AbstractCancer arises when normal cells are transformed into malignant cells by acquiring a number of hallmarks such as sustained proliferative signaling; evading cell death, growth suppression and immune destruction; replicative immortality; and activation of invasion and metastasis (Hanahan et al. 2000, 2011). Sequential accumulation of genetic mutations is a major cause of acquiring these cancer hallmarks in the cell transformation process, and hence a complete characterization of the landscape of pathogenic somatic and congenital mutations in cancer cells forms a holy grail to fully understand cancer biology. Indeed, a lot of effort has gone towards characterizing somatic missense and nonsense single nucleotide variants in the protein coding regions of the genome that result in amino acid substitutions, small insertions and deletions, or a premature STOP codon in the encoded protein.
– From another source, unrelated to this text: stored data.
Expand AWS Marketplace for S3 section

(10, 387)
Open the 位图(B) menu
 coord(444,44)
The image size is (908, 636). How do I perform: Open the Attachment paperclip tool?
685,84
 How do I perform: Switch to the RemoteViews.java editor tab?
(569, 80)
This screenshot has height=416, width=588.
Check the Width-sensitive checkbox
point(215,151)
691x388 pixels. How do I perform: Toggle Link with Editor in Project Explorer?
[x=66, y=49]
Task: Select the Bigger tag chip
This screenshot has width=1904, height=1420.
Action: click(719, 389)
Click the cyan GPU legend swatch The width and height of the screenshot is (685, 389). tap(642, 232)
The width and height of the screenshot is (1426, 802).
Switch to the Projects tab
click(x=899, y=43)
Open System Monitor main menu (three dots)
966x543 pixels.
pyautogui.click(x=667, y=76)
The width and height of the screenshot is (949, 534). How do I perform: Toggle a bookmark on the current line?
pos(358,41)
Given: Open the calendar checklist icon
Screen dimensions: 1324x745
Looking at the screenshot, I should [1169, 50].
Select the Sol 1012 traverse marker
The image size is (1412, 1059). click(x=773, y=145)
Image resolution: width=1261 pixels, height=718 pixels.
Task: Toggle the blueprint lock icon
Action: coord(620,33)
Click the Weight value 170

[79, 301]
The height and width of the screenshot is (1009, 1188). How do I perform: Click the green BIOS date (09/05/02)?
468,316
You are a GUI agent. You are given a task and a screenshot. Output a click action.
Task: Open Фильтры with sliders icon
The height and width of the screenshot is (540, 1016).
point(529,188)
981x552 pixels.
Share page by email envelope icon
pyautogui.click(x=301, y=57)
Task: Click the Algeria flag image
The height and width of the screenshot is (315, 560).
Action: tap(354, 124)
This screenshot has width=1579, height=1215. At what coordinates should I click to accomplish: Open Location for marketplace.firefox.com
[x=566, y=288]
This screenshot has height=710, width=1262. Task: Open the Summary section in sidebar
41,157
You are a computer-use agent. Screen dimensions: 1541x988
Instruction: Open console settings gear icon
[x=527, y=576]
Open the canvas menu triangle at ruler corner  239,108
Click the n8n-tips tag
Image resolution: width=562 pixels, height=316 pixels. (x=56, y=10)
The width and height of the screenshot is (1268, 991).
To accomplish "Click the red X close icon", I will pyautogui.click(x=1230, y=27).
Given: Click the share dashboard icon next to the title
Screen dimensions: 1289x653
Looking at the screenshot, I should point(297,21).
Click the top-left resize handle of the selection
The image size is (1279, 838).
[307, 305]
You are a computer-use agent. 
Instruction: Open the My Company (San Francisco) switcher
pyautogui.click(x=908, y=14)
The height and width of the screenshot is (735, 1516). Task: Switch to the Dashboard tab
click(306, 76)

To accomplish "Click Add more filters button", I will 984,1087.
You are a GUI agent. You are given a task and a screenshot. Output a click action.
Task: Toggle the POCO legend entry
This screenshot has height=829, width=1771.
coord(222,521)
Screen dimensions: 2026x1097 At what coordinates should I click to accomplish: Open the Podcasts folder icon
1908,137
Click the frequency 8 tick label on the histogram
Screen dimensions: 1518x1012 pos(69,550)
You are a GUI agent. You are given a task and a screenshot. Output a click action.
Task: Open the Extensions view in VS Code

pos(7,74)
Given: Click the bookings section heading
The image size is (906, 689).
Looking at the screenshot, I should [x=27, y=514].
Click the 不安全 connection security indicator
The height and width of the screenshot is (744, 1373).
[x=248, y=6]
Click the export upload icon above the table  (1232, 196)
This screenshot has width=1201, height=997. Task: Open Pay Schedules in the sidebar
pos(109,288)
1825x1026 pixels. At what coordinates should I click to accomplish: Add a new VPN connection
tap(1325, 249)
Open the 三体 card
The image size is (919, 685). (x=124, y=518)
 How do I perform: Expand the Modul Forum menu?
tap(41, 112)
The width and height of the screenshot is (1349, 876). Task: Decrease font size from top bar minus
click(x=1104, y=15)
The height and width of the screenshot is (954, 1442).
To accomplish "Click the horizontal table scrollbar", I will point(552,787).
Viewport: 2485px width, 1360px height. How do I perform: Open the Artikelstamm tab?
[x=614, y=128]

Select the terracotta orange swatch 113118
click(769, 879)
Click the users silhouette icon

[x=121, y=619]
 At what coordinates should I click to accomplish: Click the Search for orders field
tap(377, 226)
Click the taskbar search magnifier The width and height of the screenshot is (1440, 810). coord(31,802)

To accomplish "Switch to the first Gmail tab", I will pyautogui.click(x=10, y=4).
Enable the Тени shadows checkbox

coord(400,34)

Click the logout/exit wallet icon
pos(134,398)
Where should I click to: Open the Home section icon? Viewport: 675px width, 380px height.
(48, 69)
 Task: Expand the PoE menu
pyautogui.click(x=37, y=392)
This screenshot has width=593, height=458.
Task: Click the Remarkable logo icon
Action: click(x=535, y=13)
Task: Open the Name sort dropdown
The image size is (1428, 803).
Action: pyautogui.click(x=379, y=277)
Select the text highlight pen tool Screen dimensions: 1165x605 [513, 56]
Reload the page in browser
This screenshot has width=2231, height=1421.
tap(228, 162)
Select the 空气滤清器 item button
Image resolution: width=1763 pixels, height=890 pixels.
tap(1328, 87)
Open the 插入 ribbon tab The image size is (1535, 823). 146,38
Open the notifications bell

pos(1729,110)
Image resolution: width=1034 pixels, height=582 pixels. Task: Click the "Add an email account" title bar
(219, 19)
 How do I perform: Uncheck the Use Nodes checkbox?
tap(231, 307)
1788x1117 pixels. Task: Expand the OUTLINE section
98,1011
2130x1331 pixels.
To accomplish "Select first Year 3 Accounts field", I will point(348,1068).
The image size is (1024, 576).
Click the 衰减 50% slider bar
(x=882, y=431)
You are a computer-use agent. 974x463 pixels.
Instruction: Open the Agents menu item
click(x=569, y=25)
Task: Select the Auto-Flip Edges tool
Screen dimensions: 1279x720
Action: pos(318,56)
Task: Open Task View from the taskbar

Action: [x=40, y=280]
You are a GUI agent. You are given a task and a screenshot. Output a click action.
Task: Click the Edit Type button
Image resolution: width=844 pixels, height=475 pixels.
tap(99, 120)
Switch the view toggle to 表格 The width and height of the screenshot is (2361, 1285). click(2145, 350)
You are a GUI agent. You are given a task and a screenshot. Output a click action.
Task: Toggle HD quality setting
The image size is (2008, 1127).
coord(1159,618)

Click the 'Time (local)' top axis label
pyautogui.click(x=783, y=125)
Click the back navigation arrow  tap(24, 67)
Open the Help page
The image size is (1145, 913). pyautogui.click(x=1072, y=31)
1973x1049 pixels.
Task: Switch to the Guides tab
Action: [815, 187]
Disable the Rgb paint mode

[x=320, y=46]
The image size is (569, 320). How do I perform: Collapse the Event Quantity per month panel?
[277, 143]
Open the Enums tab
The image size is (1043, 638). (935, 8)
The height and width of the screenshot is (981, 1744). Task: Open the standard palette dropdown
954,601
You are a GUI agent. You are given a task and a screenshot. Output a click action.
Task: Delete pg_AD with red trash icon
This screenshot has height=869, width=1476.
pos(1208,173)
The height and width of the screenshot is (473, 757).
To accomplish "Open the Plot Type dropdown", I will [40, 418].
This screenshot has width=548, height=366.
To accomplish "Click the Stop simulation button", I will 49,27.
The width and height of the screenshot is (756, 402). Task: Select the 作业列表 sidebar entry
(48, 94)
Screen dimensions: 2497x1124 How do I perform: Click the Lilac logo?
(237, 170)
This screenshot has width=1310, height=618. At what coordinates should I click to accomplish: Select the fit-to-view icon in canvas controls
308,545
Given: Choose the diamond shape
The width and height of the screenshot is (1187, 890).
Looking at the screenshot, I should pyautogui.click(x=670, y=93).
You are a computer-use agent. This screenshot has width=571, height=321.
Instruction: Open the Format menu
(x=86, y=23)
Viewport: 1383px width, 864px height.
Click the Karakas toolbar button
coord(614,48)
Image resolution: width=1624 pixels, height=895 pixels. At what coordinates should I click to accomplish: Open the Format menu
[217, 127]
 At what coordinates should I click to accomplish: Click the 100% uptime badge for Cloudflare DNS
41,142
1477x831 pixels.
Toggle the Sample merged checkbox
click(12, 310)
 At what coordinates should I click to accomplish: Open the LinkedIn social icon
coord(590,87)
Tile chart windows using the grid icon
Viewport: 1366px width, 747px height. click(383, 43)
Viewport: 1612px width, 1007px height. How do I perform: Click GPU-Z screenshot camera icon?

Synonymous mutations on the other hand, nucleotide changes that do not result in an amino acid change in the protein for which they encode, have previously attracted significantly less at attention as candidate cancer driver mutations. However, in a variety of other diseases such as cystic fibrosis, ataxia telangiectasia and even in hereditary cancer syndromes, a causative role for synonymous mutations in disease pathogenesis has been described (Sauna et al. 2011). In addition, the number of synonymous mutations that have a significant impact on the corresponding RNA and protein expression level or isoform in different cancer types is rapidly rising. It is thus becoming clear that there might be a significant fraction of synonymous mutations that are not as ‘silent’ as they have long been considered to be. In this chapter, we will discuss why synonymous mutations have received little attention in the context of cancer. Furthermore, we will describe the recent progress that was made in characterizing the landscape of oncogenic synonymous mutations as well as the variety of molecular mechanisms by which synonymous mutations affect RNA and protein expression levels of oncogenes and tumor suppressors.